Losing a Job? What Do You Tell Your Kids?/ April 30th, 2020
If you have been furloughed or lost your job, it’s likely that your kids, like you, are worried about your future. It’s important to not underestimate their awareness of what’s going on in your life. If they act withdrawn or appear anxious, ask them what they are thinking and feeling, and then share information appropriate to their age.
What to say
It's important to be factual, and to speak at their maturity levels—which aren't always the same as their age levels. "Obviously you'll tell a teenager more than a four-year-old,” says Rick Kahler, CFP, president of Kahler Financial Group, “but that's why you start by asking questions, so you can build on what they already know. The worst thing parents can do is not talk about what's going on, especially if it's affecting your family. Kids know something's up; they sense the stress."
Younger children require less detail. "If I were losing my job, I might say to my five-year-old, 'Daddy's going to look for a new job.' It's very succinct and not alarmist," Kahler says. They need to know the situation and that you have a plan. "You don't need to say much more to younger children, but they're comforted when they know what's going on, what might change in their lives—such as not going to the movies for a while—and that you're working on it," says Alexander. Children who are a little older and more mature may ask further questions.

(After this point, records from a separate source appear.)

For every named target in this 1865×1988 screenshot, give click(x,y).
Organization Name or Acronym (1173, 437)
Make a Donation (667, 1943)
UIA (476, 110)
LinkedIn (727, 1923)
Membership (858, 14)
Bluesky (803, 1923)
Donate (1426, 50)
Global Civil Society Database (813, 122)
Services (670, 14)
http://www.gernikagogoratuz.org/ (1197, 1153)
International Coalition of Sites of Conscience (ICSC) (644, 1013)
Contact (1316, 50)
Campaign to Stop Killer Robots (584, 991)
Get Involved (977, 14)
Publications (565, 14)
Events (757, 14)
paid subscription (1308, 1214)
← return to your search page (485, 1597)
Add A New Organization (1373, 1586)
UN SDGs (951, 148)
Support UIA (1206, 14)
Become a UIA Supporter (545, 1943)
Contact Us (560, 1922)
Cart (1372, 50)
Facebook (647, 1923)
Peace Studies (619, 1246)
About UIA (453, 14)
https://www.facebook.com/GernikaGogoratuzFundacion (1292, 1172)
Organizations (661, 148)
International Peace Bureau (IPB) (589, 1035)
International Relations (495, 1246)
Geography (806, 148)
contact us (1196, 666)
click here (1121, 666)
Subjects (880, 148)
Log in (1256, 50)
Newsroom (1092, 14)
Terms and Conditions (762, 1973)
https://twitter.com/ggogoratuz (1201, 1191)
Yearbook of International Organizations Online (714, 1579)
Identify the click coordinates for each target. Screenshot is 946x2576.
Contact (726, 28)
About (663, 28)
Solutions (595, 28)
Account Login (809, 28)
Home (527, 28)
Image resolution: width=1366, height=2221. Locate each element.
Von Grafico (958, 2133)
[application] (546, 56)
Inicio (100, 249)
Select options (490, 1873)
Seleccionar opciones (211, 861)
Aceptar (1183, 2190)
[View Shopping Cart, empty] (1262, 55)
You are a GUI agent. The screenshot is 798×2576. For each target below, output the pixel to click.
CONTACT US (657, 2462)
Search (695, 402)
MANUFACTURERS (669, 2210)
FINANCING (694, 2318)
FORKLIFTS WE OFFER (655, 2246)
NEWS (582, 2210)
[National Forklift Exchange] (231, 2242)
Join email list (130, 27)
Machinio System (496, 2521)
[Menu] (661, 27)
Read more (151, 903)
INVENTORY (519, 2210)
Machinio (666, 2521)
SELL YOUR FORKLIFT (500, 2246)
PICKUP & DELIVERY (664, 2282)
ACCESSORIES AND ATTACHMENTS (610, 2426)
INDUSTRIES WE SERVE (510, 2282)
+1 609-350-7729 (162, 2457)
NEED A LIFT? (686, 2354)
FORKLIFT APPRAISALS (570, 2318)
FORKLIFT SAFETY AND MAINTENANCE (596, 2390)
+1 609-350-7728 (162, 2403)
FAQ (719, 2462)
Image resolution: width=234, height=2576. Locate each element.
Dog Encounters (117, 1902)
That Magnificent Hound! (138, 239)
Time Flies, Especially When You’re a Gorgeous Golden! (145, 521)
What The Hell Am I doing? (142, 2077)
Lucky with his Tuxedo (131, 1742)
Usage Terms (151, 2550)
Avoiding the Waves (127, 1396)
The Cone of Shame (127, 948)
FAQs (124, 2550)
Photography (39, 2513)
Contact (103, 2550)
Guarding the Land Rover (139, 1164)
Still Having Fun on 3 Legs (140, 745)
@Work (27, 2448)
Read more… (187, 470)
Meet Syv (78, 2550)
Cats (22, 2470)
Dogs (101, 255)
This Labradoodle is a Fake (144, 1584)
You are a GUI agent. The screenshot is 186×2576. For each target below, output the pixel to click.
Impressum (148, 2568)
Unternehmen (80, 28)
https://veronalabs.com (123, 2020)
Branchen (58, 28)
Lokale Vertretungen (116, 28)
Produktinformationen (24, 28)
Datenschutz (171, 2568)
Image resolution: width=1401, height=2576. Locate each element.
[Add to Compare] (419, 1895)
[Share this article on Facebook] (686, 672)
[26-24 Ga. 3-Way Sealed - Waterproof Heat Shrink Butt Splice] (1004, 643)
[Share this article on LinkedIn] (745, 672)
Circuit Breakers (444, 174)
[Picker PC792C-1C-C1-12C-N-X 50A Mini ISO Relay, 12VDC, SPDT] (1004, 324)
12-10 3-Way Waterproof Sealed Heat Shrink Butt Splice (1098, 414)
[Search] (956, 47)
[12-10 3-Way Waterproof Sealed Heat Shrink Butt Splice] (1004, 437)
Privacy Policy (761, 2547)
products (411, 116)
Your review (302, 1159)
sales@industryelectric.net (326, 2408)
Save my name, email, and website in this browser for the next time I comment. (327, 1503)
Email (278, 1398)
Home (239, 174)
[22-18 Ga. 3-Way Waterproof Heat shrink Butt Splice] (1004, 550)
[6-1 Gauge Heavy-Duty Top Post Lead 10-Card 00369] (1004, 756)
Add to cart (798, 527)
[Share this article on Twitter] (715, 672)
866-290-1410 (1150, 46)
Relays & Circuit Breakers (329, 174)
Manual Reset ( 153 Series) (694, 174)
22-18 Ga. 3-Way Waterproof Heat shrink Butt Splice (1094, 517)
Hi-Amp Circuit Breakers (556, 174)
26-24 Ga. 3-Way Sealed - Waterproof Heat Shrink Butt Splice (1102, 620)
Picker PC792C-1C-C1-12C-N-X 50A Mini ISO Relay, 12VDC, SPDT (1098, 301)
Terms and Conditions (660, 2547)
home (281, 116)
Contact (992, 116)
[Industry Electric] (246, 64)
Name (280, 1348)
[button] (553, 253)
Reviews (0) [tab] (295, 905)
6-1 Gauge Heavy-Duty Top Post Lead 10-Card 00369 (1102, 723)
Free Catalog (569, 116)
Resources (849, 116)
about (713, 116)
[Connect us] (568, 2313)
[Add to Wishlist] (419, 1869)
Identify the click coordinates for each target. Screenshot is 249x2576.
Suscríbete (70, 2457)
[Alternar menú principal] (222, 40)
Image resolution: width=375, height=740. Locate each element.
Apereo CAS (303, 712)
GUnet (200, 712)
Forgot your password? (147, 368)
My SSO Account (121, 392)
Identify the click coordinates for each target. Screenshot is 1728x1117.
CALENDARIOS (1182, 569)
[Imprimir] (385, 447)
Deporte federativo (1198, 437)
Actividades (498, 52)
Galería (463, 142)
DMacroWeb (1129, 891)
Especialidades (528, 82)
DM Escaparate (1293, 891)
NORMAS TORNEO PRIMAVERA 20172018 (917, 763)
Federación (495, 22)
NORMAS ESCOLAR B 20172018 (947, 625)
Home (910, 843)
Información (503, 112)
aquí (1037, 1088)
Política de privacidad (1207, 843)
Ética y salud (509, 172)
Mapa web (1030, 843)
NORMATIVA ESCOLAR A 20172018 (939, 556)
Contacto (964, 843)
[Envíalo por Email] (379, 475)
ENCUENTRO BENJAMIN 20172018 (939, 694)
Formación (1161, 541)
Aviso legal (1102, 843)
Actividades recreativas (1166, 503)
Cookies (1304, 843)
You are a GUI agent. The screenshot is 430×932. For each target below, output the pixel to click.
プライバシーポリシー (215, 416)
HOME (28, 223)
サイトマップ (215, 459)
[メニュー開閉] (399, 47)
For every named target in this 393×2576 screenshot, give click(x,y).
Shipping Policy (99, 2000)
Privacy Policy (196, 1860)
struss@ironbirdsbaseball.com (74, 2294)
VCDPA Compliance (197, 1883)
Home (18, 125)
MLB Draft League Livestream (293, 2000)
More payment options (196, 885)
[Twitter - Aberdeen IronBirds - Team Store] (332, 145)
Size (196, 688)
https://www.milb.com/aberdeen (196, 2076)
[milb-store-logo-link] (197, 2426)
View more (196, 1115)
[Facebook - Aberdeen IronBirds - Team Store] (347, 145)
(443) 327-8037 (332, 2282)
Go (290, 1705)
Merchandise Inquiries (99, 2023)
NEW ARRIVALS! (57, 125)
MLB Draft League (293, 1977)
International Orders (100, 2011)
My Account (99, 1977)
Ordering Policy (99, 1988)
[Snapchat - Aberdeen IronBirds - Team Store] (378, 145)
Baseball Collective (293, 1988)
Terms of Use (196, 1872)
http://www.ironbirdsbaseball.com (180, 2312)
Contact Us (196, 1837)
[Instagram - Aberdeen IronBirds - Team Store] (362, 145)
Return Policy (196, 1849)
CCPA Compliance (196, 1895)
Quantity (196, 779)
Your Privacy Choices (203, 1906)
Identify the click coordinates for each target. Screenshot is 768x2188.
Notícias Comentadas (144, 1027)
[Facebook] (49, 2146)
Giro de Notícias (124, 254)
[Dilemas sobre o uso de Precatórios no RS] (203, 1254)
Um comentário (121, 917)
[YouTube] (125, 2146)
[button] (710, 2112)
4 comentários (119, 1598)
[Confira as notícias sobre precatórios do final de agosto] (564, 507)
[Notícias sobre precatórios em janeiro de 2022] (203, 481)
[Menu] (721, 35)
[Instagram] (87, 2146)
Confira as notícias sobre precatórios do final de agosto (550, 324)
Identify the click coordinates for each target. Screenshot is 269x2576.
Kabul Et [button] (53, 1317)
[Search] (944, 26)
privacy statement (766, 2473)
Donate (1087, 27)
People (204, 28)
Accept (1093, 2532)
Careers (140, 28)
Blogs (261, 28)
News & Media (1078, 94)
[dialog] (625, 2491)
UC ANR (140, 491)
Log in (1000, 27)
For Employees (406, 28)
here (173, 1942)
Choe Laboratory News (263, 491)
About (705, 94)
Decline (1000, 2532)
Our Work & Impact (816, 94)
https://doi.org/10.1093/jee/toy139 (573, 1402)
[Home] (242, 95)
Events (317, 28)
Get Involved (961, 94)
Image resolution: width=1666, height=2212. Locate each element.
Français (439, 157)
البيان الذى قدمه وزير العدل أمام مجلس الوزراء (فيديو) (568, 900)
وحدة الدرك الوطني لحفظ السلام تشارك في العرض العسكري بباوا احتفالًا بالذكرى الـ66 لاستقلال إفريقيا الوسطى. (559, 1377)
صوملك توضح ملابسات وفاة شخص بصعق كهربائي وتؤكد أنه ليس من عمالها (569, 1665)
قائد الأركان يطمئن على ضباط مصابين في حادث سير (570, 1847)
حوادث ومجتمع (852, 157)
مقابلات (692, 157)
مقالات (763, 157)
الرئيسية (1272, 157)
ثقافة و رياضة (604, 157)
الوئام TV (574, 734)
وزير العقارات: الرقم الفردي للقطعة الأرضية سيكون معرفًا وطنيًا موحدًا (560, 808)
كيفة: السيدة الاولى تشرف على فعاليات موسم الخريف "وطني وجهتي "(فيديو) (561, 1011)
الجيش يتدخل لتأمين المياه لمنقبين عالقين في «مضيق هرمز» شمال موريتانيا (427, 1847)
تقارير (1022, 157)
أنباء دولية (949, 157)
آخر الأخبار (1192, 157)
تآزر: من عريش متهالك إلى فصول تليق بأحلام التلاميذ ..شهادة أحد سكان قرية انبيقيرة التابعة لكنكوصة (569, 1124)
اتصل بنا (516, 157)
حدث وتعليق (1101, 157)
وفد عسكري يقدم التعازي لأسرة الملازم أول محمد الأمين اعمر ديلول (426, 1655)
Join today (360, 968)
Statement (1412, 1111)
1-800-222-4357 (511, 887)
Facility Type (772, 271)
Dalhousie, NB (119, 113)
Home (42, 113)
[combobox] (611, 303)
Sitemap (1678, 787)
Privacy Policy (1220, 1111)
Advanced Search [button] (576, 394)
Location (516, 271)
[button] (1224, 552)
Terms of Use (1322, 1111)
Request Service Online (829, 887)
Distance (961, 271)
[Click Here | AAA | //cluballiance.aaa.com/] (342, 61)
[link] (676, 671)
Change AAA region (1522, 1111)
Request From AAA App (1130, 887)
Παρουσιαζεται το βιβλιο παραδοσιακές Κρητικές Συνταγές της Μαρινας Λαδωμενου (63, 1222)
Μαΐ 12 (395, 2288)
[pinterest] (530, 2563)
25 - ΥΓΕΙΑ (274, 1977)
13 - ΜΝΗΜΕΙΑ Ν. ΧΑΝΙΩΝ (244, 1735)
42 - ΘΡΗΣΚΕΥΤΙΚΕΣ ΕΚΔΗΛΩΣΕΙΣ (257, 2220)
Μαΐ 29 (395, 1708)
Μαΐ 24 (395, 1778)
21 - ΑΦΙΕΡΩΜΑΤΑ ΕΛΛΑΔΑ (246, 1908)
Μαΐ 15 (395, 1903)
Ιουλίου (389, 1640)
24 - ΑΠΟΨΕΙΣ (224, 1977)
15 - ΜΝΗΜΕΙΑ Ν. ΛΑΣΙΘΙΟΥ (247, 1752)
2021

Teenagers will generally appreciate more details. "I might tell them there'd been company-wide lay-offs, and that I was concerned," Kahler says. "They'll be entering the work force themselves, or maybe saving for college," Alexander adds. "You can talk about that, and about how they can help the family."
Be honest and upfront
With any age child, if you're sad or worried, you can say so. "Even a younger child will understand if you say, 'Daddy's sad about losing his job,'" Kahler notes. "To deny the emotion doesn't help—they can sense it, so it's better to explain it." Just be sure you have appropriate boundaries when talking with kids about money. "Don't lean on your child for support. If you need to vent, or are extremely fearful, get your support from another adult."
"If your family can no longer afford certain things, be up front about it," he continues. "Say, 'We're doing a little budgeting, and here are some things we're not going to buy any more.' Share why. If your kids are old enough, try to engage them in the process of how to reduce expenses."
Kids usually rise to the occasion and want to help. Find cheap and cheerful things to do together. Together, look for the best deals when you do buy, and encourage saving. Teaching children how to use money is an important skill in today's world.
Also, remember the crisis won't last forever, and let your kids know that. Reassure them that as a family and as a nation we'll get through this tough period. Tell them their help is important. We can teach our children resiliency by demonstrating our own.